Padahal kata supir itu, mobil masih kosong. Memang, mereka dari rumah masih pagi, tapi tak segera naik angkutan umum.
“Ingin santai di pinggir jalan kali, padahal kalau datiag pagi ke sekolah kan bisa santai juga di sekolah?” kata si Supir.
Supir ini berlogika, makin siang, makin banyak penumpang. Juga penumpang dewasa. Kalau dimepetkan ke jam masuk sekolah, mereka bukan tak mungkin malah kesiangan. Herannya, kata dia, banyak anak OSIS baru mau naik kendaraan umum ketika waktu jam sekolah tinggal beberapa menit lagi. Akibatnya penumpang berjubel, dan malah tak bisa semua terangkut.
“Jelas pasti ada yang terlambat ke sekolah. Padahal sudah dari pagi sekali mereka berdiri di pinggir jalan,” kata si Supir keheranan.

Ambil Hikmah
Keluhan dan kritik dari para awak angkutan umum, tentang perilaku kurang positif anak sekolah perlu ditanggapi dengan bijak. Bagaimana pun mereka adalah masyarakat yang berhak menilai. Anak sekolah adalah anak-anak masyarakat dan akan hidup di tengah masyarakat pula.
Lepas dari rumah atau kosan, sebelum sampai ke sekolah, ke hadapan para guru, para supir angkotlah yang pertama kali berhubungan dengan anak-anak sekolah. Para awak angkutan umumlah yang paling dulu melihat perlilaku mereka dan tentu juga masyarakat di dalam angkot.

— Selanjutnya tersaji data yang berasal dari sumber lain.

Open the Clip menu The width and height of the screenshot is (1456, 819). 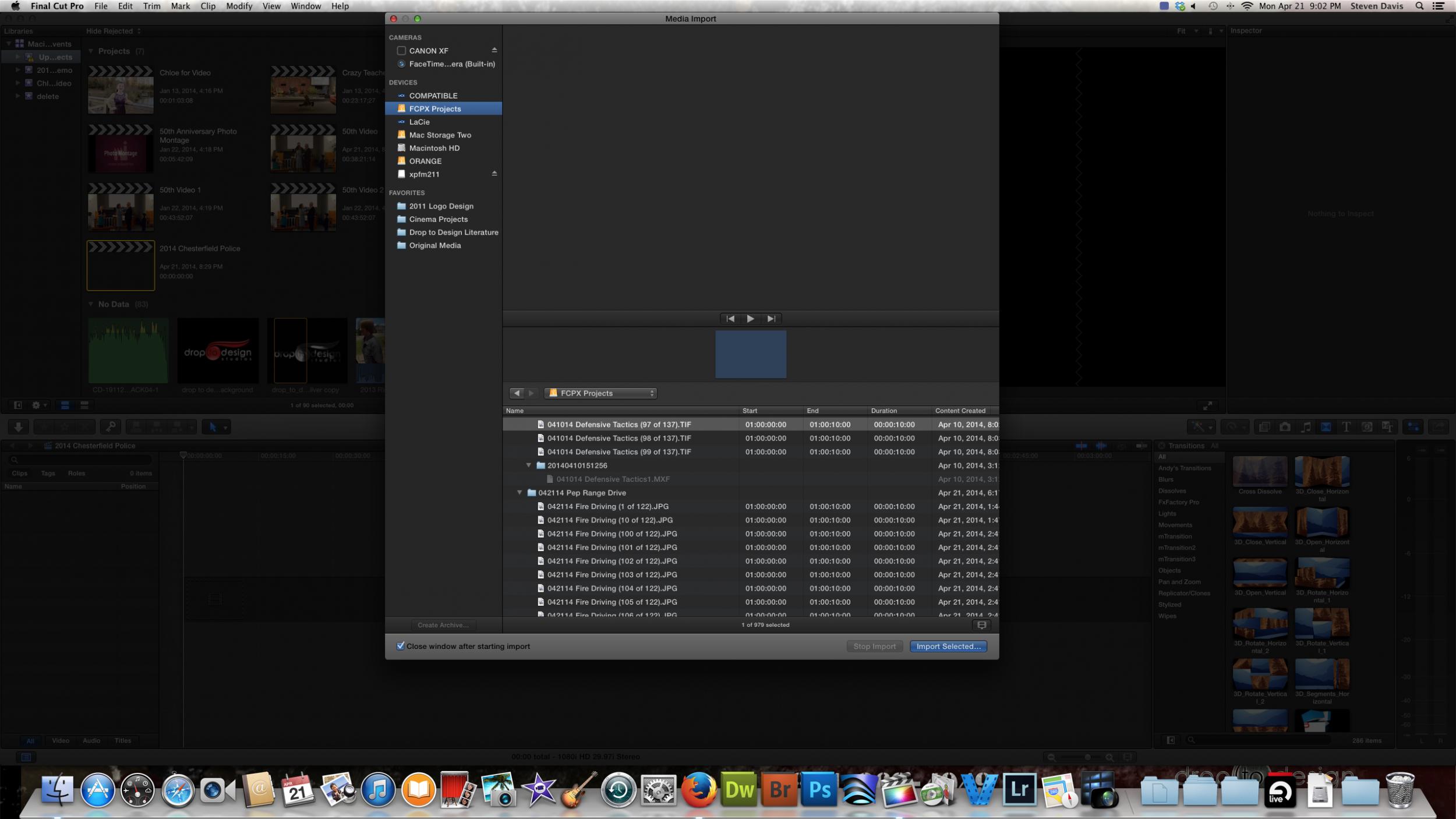[x=208, y=6]
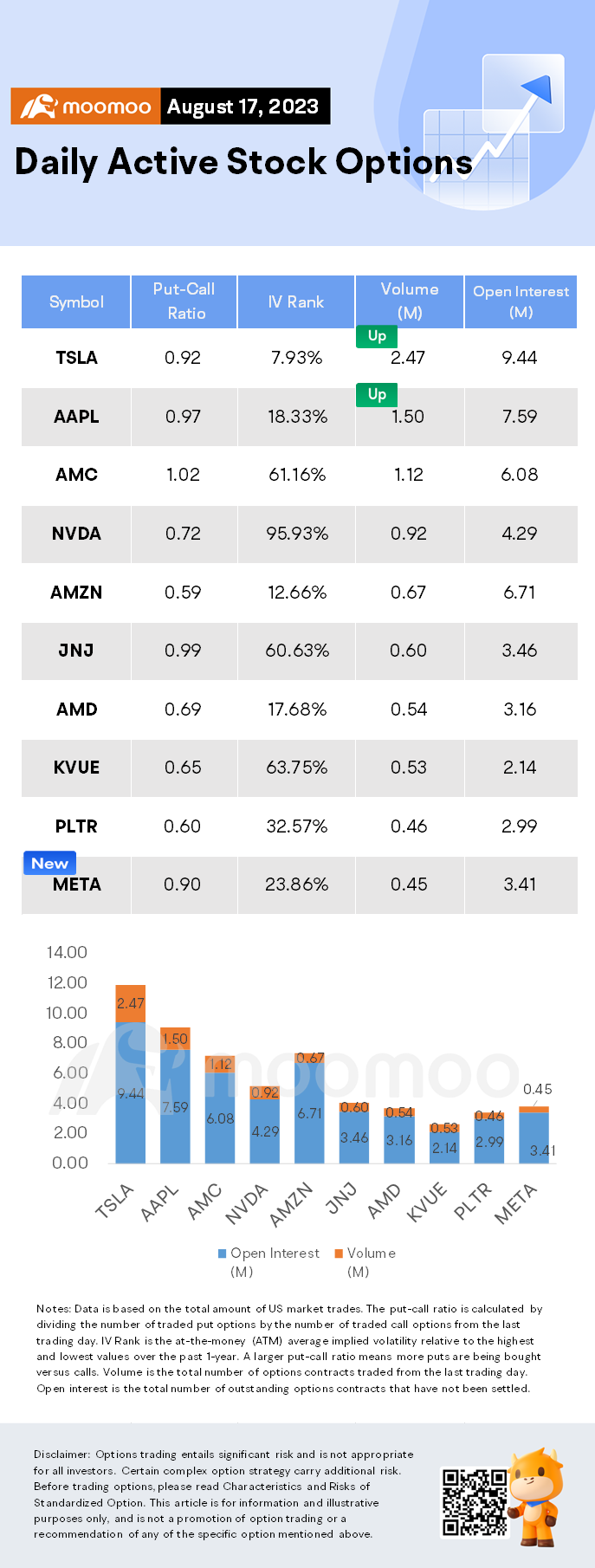
Task: Select the IV Rank column header
Action: [296, 301]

Nampaknya, tak perlu malu, ada kekura-ngan dari hasil pendidikan di sekolah yang tertangkap pihak lain. Anak-anak sekolah adalah produk SDM yang belum “jadi” . Masih bisa dibentuk, diluruskan dan diperbaiki. Mungkin benar kata para supir, tentang menghargai orang lain, berinteraksi sosial, kemandirian, berpikir dan bertindak cerdas serta perilaku disiplin menghargai waktu, masih perlu ditingkatkan aplikasinya dalam kehidupan anak didik kita.
Sebelum banyak membahas perlunya pendidikan karakter, para supir angkot itu sudah menyadarkan kita. Ternyata dari sudut sempit ruang angkot saja, kita bisa menemukan seperti apa perilaku anak-anak kita di pagi, siang, dan sore hari.